BHUTAN: La storia del Paese

Tracce di storia del Bhutan si trovano a partire dal 2000 AC ma secondo la tradizione Bhutanese la nascita del paese ha origine nel 600 DC con il re tibetano Songtsen Gampo. Nell'anno 842 si rifugiarono in questo stato molti tibetani a causa di difficoltà interne al Tibet, e qui vi rimasero. Tale immigrazione cambiò radicalmente le tradizioni del Bhutan. Nel X secolo l'influsso buddista entra a far parte della cultura del paese e nel XVI secolo il Bhutan si unifica sotto Ngawang Namgyel (1594-1651). Fino al XVII secolo il Bhutan rimase relativamente chiuso, fino alla guerre di Duar nel 1864. Nel novembre del 1865 si concluse il tutto con il trattato di Sinchula, nel quale il Bhutan cedette molto terreno al Raj britannico. Nel 1885 Ugyen Wangchuck prese il potere, e il 17 dicembre 1907 venne dichiarato da rappresentanti del popolo Re del Bhutan.

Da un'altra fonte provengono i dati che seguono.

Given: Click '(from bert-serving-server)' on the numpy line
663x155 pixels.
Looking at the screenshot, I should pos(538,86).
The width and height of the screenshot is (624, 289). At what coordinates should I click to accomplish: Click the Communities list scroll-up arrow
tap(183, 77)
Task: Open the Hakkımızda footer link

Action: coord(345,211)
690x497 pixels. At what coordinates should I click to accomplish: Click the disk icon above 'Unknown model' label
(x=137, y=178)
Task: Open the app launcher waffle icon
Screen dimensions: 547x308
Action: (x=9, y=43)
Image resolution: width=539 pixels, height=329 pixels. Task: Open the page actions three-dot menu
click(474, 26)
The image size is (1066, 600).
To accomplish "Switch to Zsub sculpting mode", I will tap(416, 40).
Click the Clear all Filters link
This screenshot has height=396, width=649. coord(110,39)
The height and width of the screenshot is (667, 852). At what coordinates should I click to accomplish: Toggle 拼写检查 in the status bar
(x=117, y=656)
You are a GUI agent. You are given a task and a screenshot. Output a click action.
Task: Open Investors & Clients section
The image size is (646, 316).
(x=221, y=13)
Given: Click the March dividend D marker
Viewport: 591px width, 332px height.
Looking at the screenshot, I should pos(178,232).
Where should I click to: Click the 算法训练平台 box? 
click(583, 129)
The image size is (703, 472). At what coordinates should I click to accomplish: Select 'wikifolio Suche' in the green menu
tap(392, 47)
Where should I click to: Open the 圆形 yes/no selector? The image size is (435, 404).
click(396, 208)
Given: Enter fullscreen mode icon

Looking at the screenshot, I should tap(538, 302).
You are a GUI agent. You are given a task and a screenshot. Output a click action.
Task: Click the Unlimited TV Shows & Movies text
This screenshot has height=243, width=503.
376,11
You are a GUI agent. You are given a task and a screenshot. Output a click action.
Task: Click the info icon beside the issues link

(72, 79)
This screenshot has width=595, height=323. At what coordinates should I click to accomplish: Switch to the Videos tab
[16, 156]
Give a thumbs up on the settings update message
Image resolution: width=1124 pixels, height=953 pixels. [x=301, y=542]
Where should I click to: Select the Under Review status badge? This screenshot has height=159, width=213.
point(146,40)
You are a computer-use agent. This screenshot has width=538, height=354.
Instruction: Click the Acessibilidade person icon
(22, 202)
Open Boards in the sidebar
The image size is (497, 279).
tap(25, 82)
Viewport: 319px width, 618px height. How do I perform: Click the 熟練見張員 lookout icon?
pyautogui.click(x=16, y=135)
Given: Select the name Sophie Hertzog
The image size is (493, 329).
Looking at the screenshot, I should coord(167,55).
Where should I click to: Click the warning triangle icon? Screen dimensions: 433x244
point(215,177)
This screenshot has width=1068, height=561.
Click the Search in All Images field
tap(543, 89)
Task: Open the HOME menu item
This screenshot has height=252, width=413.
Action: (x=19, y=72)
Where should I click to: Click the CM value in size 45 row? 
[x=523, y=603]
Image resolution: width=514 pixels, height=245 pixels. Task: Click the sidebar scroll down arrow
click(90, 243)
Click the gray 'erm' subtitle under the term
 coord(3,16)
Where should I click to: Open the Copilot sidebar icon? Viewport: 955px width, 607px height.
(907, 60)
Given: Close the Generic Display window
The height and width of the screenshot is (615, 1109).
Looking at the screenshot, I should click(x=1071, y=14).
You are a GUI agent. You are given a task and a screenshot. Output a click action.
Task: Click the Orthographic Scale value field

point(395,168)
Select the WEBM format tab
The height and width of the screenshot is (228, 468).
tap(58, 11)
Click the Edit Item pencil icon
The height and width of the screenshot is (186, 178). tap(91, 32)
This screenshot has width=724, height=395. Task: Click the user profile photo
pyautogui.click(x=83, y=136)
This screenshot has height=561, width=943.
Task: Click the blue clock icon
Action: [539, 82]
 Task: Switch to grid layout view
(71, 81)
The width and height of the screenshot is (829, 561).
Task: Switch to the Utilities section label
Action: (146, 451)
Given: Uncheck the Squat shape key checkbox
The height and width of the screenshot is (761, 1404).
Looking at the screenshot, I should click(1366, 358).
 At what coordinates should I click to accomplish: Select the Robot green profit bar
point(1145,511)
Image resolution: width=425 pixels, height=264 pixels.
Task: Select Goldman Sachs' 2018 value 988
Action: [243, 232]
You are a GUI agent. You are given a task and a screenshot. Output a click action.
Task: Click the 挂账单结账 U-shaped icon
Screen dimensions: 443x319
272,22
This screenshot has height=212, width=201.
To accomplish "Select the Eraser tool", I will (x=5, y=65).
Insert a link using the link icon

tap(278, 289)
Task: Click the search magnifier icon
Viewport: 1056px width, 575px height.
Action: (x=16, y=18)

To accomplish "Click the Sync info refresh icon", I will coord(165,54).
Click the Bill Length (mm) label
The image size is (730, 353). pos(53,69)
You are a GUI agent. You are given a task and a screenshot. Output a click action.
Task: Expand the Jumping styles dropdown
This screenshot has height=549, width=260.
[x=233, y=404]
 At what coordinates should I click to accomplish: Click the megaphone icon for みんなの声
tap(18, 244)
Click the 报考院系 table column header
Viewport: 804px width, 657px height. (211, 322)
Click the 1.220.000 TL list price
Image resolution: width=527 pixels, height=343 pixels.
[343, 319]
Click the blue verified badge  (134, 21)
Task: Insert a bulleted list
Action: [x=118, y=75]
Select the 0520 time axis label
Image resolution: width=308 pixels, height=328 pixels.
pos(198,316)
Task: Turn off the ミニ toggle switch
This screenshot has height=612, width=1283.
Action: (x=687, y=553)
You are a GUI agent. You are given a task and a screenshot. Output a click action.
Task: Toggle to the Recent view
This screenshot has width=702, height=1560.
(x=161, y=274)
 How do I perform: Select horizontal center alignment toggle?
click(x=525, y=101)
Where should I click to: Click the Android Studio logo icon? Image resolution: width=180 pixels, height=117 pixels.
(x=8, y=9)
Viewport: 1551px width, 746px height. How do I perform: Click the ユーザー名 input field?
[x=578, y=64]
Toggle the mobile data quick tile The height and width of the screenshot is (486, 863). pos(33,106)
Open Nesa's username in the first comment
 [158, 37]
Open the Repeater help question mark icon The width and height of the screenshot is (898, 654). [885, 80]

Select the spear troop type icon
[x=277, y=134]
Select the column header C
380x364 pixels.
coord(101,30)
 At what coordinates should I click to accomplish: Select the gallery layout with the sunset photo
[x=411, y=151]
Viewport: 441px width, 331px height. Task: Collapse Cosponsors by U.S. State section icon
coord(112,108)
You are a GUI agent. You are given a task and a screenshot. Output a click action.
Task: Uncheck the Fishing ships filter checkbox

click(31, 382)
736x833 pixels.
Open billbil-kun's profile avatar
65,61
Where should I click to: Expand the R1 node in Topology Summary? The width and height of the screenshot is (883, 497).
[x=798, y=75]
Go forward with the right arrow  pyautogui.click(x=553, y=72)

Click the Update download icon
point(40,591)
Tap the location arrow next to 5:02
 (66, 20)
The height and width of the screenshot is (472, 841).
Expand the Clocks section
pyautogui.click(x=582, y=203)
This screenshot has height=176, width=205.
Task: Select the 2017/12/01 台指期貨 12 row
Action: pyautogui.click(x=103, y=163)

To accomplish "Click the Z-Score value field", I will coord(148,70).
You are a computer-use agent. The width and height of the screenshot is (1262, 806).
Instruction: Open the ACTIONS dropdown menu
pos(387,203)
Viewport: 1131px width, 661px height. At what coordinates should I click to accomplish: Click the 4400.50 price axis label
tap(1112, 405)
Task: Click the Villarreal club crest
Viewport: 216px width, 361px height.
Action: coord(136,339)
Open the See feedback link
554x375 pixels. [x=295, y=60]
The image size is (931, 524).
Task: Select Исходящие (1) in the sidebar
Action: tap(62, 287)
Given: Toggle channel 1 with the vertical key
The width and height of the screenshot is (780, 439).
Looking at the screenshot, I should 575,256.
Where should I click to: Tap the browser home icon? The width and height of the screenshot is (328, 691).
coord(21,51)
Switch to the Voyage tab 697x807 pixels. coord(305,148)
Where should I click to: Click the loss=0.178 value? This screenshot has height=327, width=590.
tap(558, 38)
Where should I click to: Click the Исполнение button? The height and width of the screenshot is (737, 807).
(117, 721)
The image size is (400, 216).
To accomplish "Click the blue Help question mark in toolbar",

L'attuale Re Jingme Singye Wangchunk salì al trono nel 1972 ad appena 17 anni. Grazie alle sue idee innovatrici tale Re aprì il paese agli stranieri e cercò di modernizzarlo. Nel 1993 cercò di diminuire l'influsso dei popoli del sud, che non sono Drukpa, ma di origini nepalesi. Avendo problemi interni di potere, decise di "Bhutanizzare" il paese e togliere l'attenzione da se stesso. Migliaia di Bhutanesi di origine nepalese fuggirono in India e in Nepal, dove ad oggi si trovano circa 300.000 rifugiati assistiti al UNHCR e dal governo nepalese. Dall'altra parte, il Bhutan ha pochi problemi economici, poichè si basa maggiormente sull'agricoltura ed artigianato. Dispone inoltre dal giugno 1999 anche di una propria televisione. L'intento di conservare la propria cultura e il proprio sistema sociale porta conflitto tra la vecchia e la nuova generazione la quale cerca di orientarsi ad occidente.